Negotiations to discuss farmland sale. President Pervez Musharraf's resignation triggered suicide bombings that killed 60.
Security concerns delay talks between UAE and Pakistan
DUBAI // A UAE delegation planning to leave for Pakistan within weeks to negotiate the purchase of farmland for food production has been delayed by political instability and security concerns in the country. Islamabad was preparing to host a six- or eight-member delegation from the UAE in mid-September. The group intends to learn more about the agricultural potential of several parcels of land for sale.
However, sources said authorities expressed concerns about security last week after the former Pakistani president, Pervez Musharraf, stepped down to avoid impeachment.
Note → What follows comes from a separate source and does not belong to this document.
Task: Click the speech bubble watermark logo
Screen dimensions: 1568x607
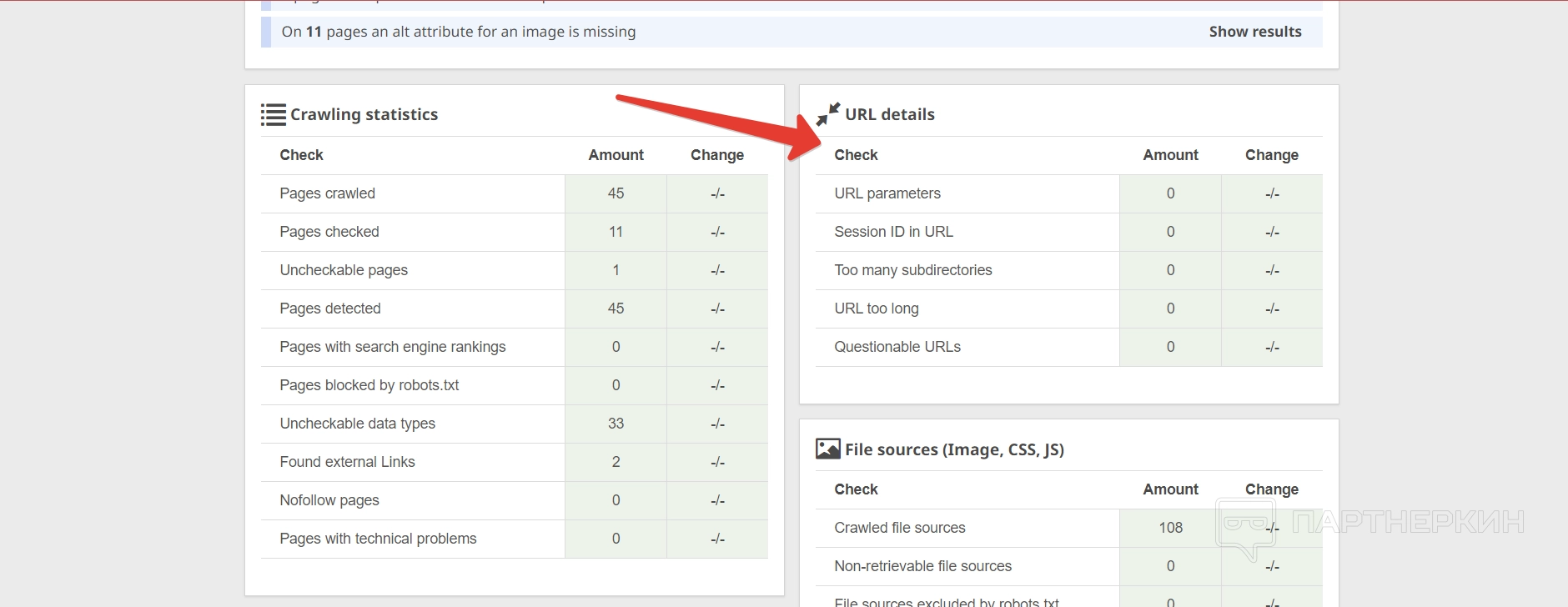Action: pos(1244,527)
The resignation triggered suicide bombings that killed more than 60 people and helped splinter Pakistan's fragile ruling coalition. "It's a combination of both the security situation and month of Ramadan when most people avoid travelling," said a senior Pakistani official who spoke on the condition of anonymity. "Pakistan will have a new president early next month and that would resolve the current political crisis."
The official said the delegation was expected to leave for its tour of several locations in the Sindh and Punjab provinces in November, once the country was more secure. "This visit is critical in concluding the farm talks. Proposals which have been on paper prior to this visit will take material shape." He said that once they arrived in Pakistan, members of the delegation would be able to negotiate directly with officials from the agriculture ministry, as well as individual farmers.
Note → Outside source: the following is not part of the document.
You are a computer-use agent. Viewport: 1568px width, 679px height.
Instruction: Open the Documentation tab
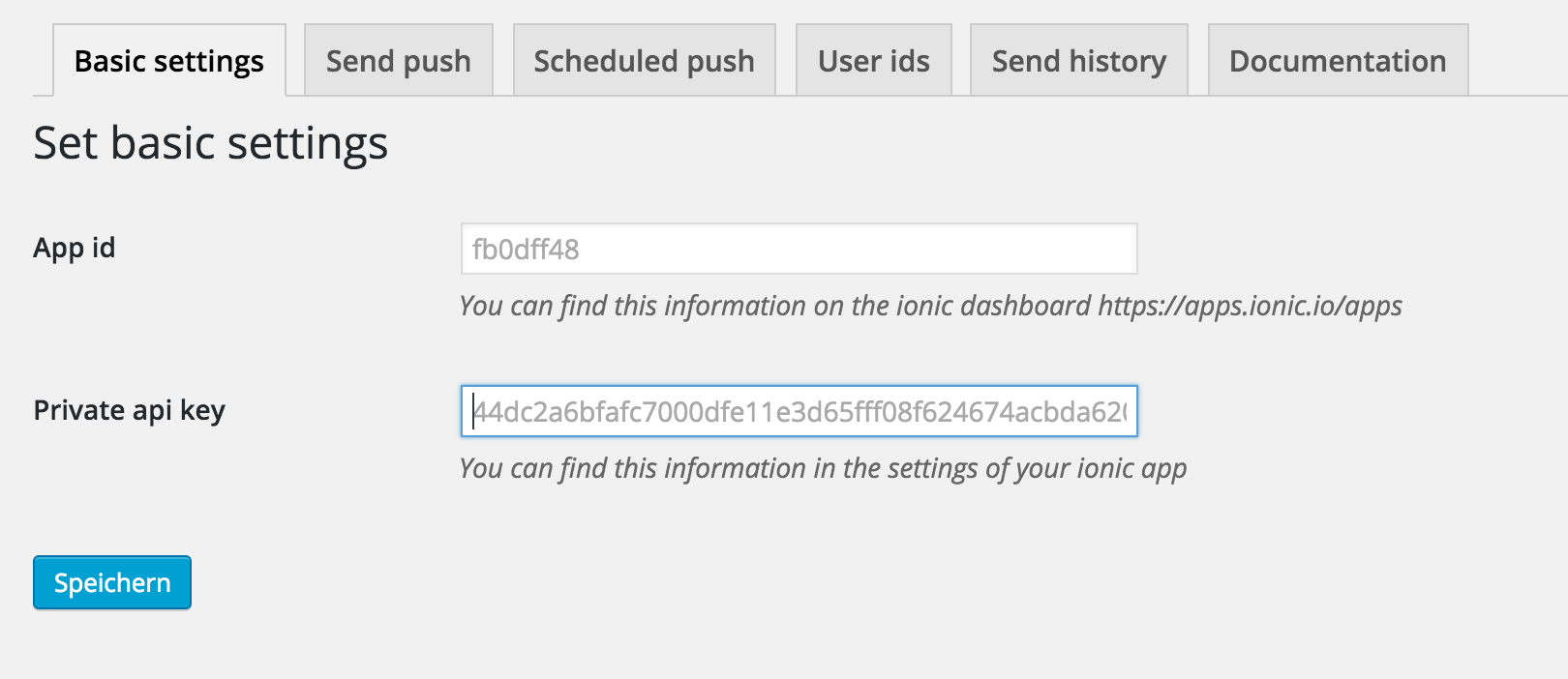[x=1339, y=60]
The UAE delegation is to include a representative each from the Ministry of Economy and Ministry of Agriculture, as well as up to six senior officials from public and private firms involved in the business of importing food. The Ministry of Economy and individual investors have been in talks with Pakistan since the beginning of the year to buy large chunks of land in Pakistan's proposed agricultural free zones.
The UAE is heavily reliant on food imports and secures about 85 per cent of its supply from abroad at an estimated cost of Dh11 billion (US$2.99bn). Soaring food prices and rising inflation have forced the country to look at other options - like owning the sources of produce in other countries - to lower its food import costs. In early June, a source familiar with the talks said Pakistan was expecting a potential investment of between US$400 million (Dh1.47bn) and $500m in land deals involving up to 80,000 hectares. About 44 per cent of Pakistan's population of 160 million is involved in agriculture, which accounts for 21 per cent of the country's gross domestic product.
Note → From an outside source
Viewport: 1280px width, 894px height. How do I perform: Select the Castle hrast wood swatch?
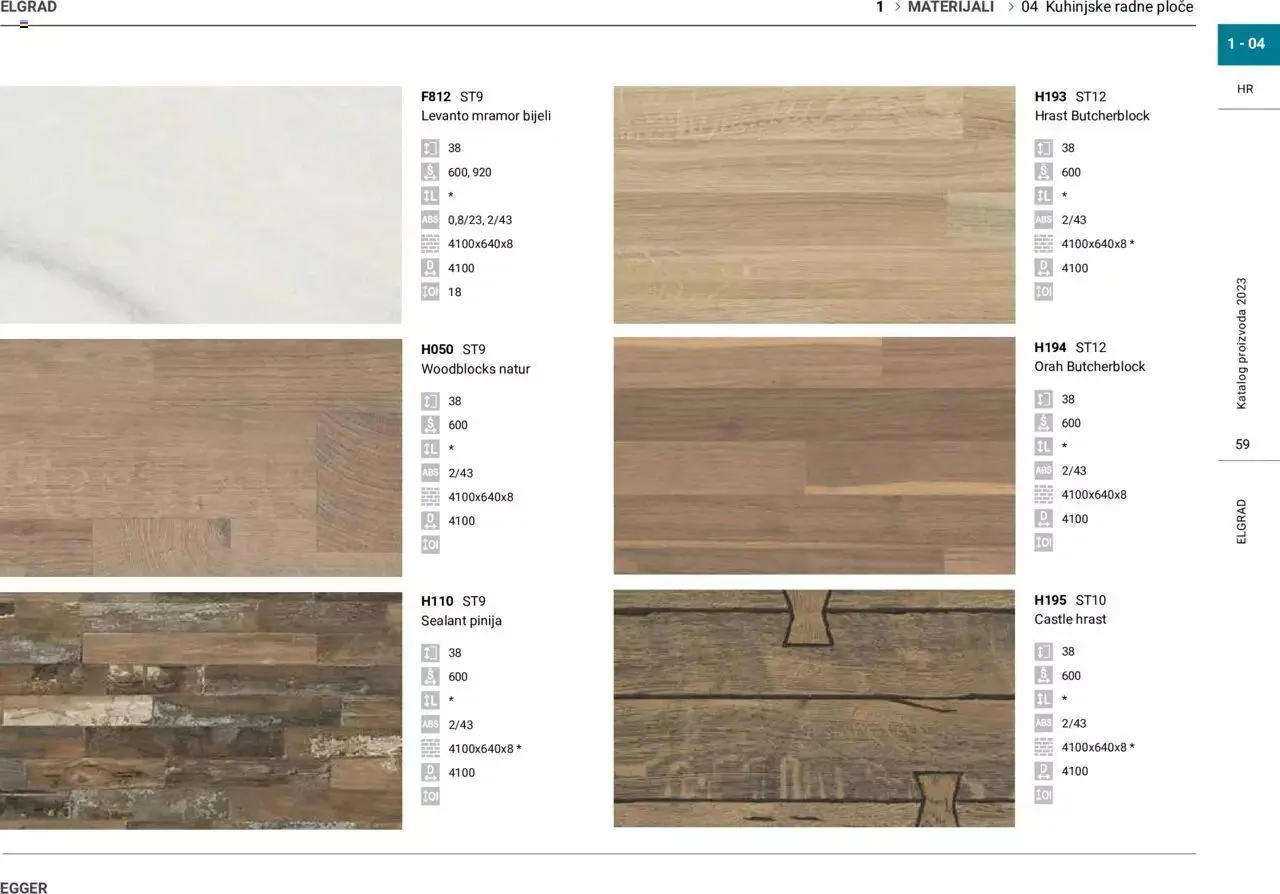point(814,708)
The sector has grown by 4.6 per cent since 2006, ahead of China, India and Malaysia. Farming families in Pakistan traditionally have large land holdings and are eager to partner with Gulf investors. Punjab, the largest agriculture-producing province in Pakistan, has already set aside 4,046 hectares of prime land for the proposed free zones, while provincial governments in Sindh and Balochistan are planning similar land offers.